Vivemos tempos em que líderes mundiais, ao invés de guiarem seus povos pela luz da paz, parecem celebrar a escuridão da destruição. Recentemente, o primeiro-ministro de Israel, Benjamin Netanyahu, demonstrou alegria ao mencionar a morte de cientistas iranianos e expressou, sem remorso, a intenção de eliminar a liderança do Irã.
Diante de tais palavras, que não apenas ferem, mas desumanizam, cabe a pergunta que ultrapassa fronteiras, religiões e ideologias: onde está o valor da vida humana? Não são apenas nomes eliminados em estratégias políticas, mas sonhos, famílias, histórias interrompidas.

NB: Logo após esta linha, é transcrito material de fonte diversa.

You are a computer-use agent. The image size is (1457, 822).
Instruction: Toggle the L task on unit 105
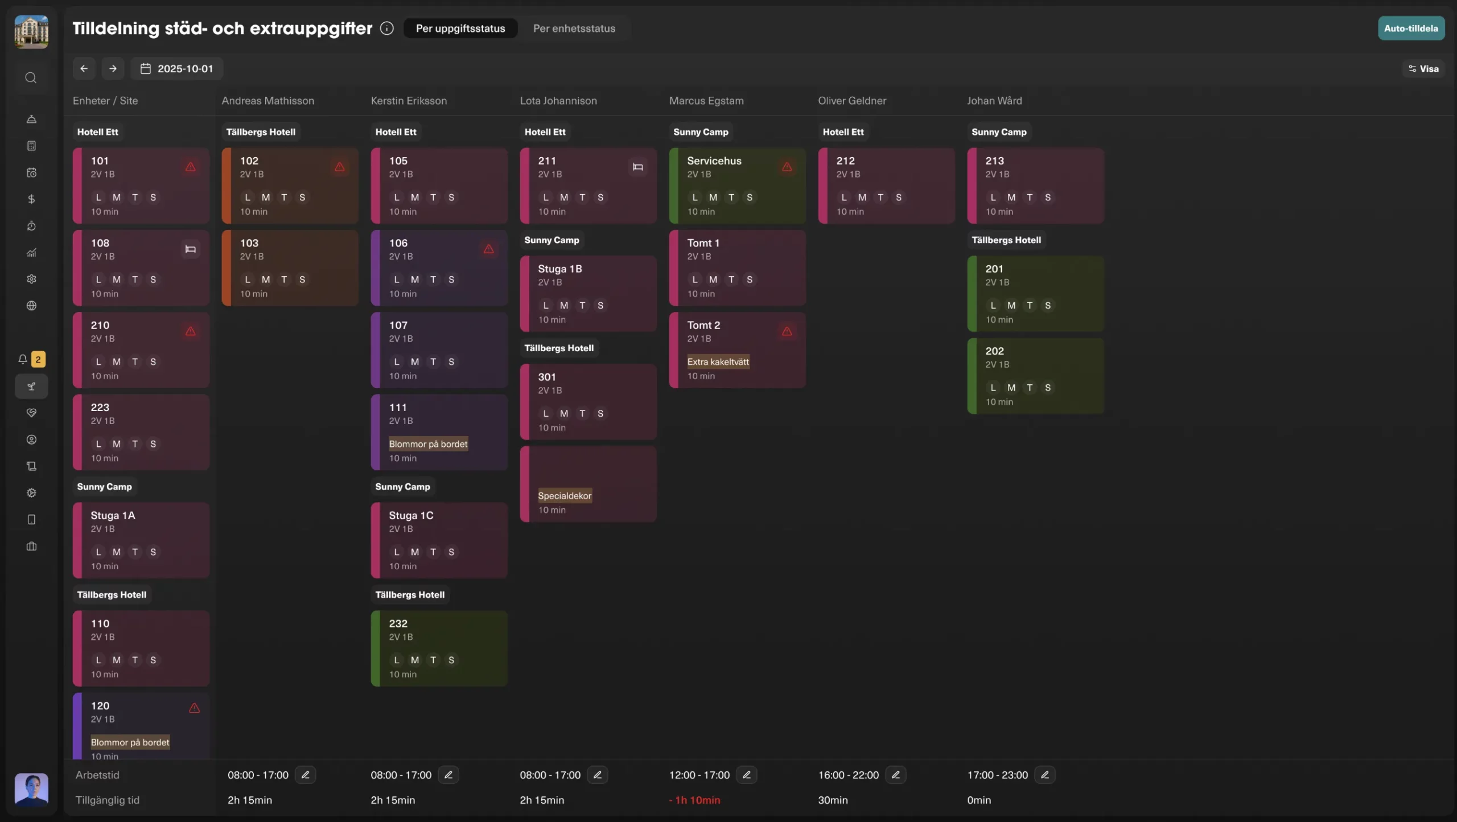point(397,198)
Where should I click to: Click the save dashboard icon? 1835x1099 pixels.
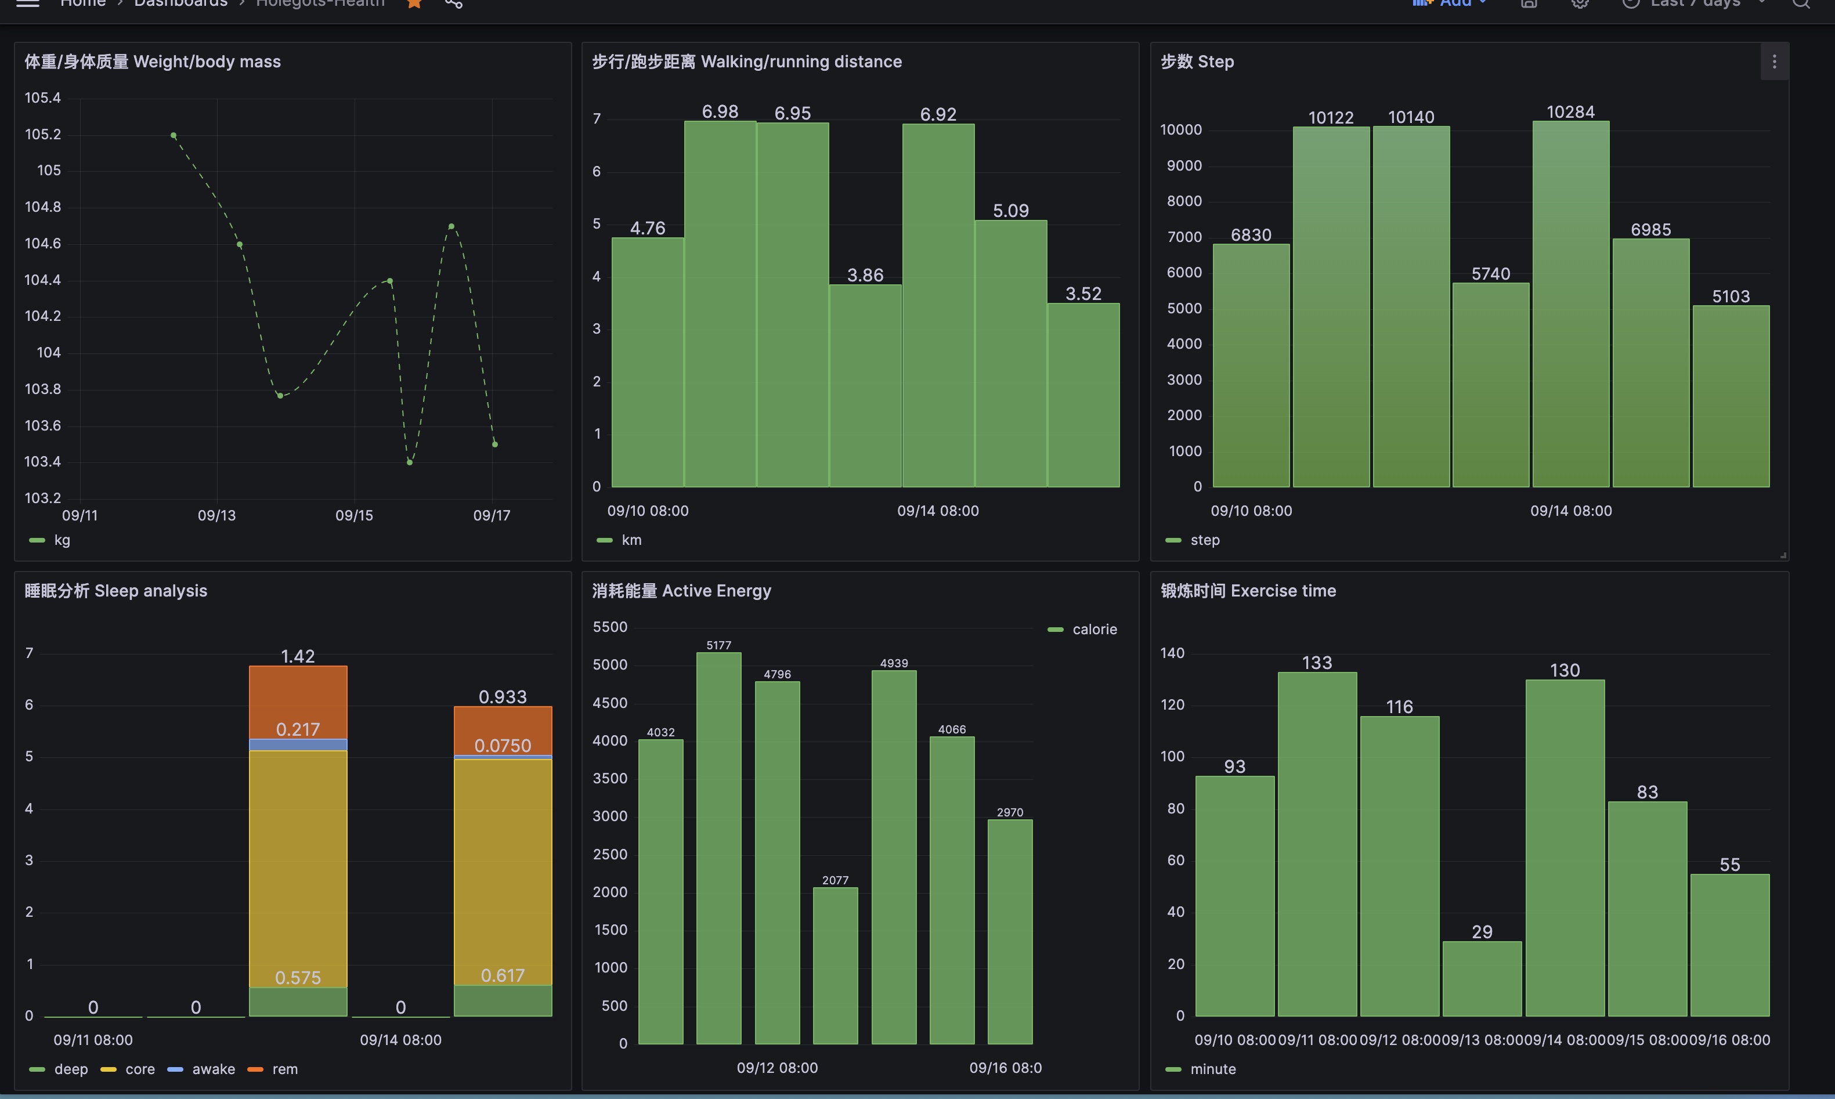pyautogui.click(x=1528, y=3)
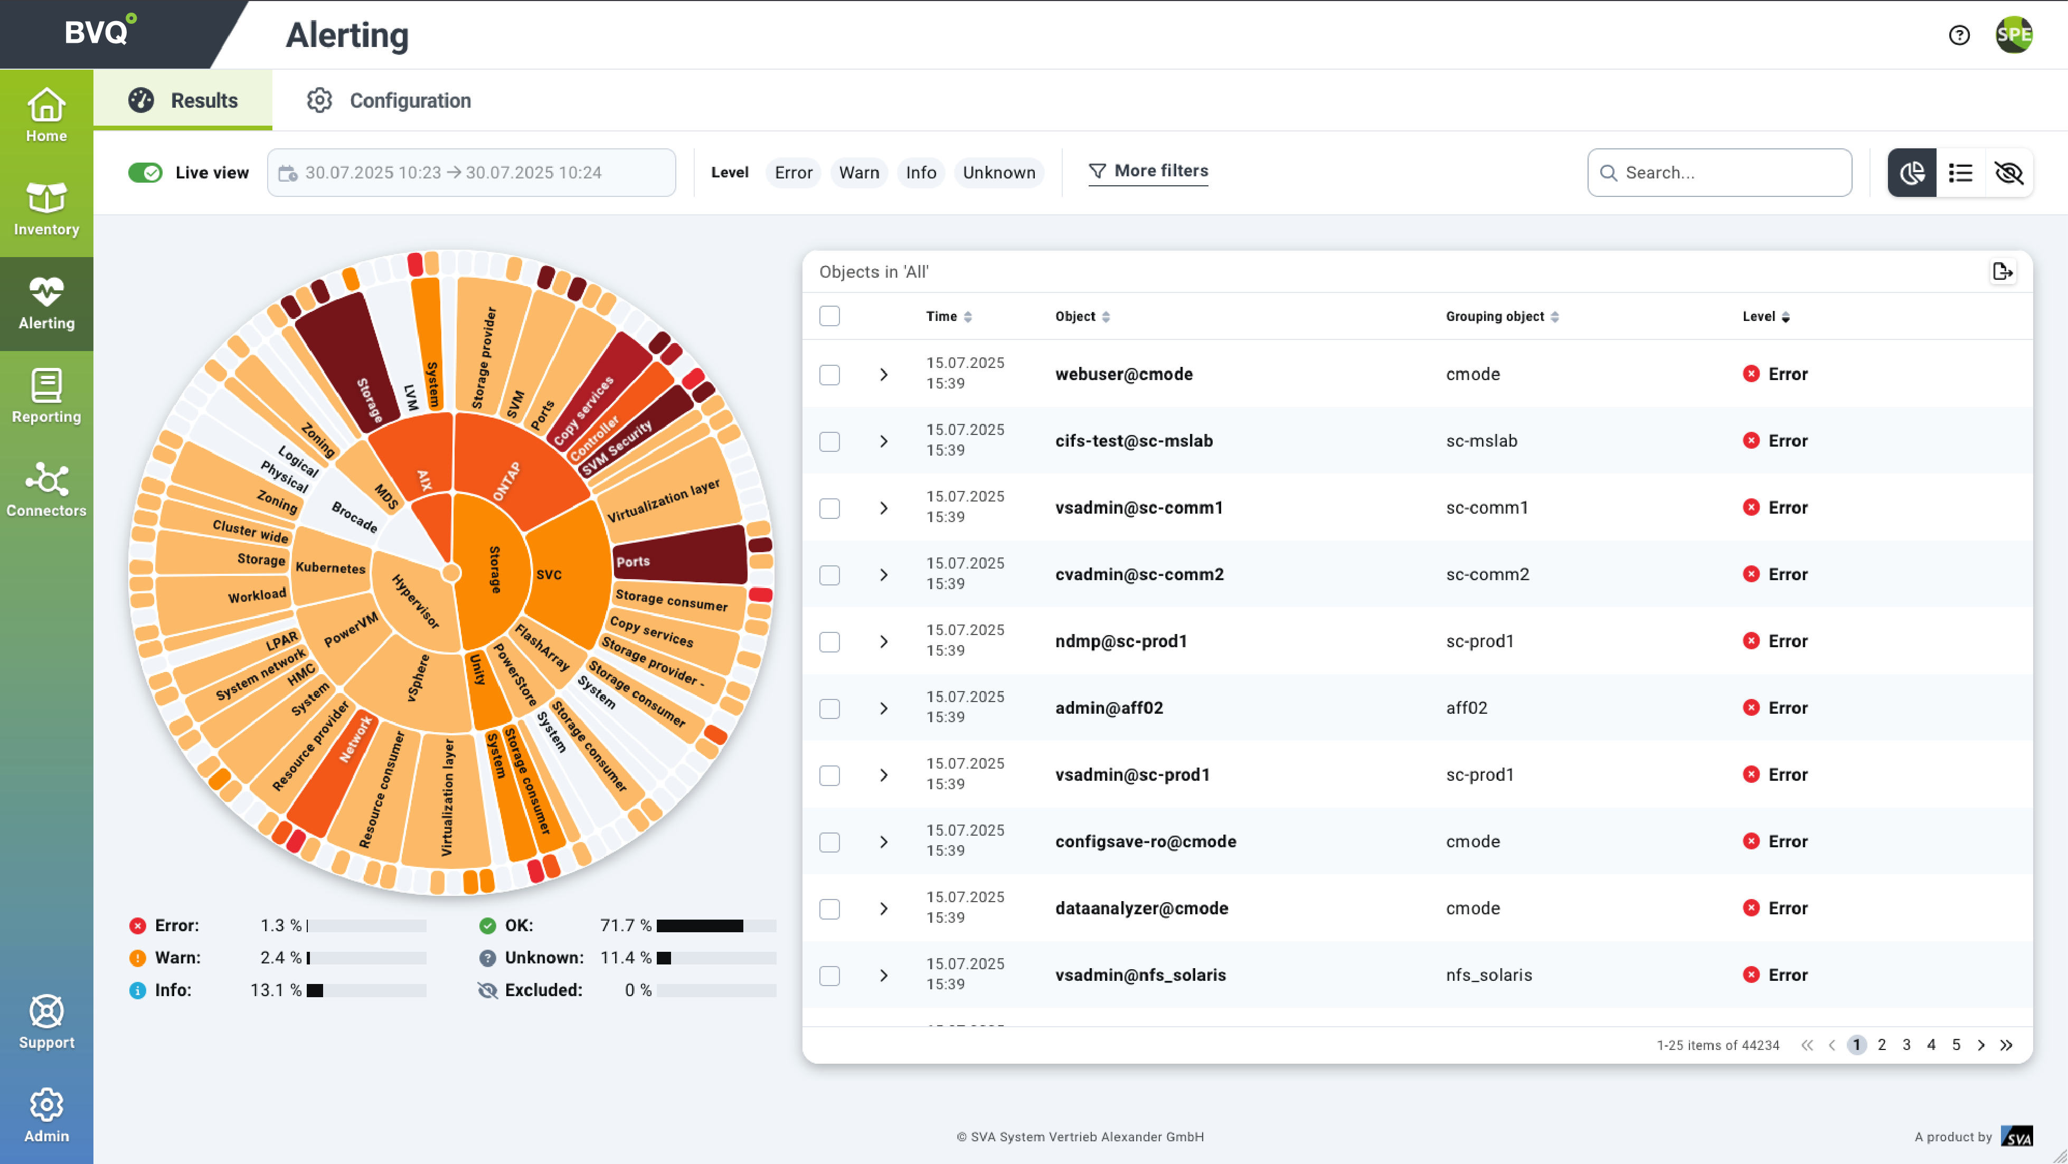The height and width of the screenshot is (1164, 2068).
Task: Expand the cifs-test@sc-mslab row
Action: click(883, 442)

É desconcertante ver Jerusalém — a cidade mais mencionada na Bíblia, símbolo de fé e esperança — hoje associada a discursos de ódio e à busca pela aniquilação do outro. O povo que já carregou a mensagem de resistência e espiritualidade, agora é conduzido por lideranças que celebram a morte como vitória.
As declarações de Netanyahu não ferem apenas os alvos do Irã, mas o próprio tecido da humanidade. Quando a morte é exaltada como solução, a vida perde seu valor. E é nesse ponto que devemos, enquanto sociedade global, fazer uma pausa: matar um inimigo político é vencer ou perder a chance de construir um novo caminho?
A alegria em eliminar vidas é um alerta. Não apenas sobre o que se faz, mas sobre quem nos tornamos. Precisamos urgentemente retomar o debate ético e resgatar a compaixão como princípio. Porque sem isso, a paz será apenas uma palavra oca em meio ao ruído das explosões.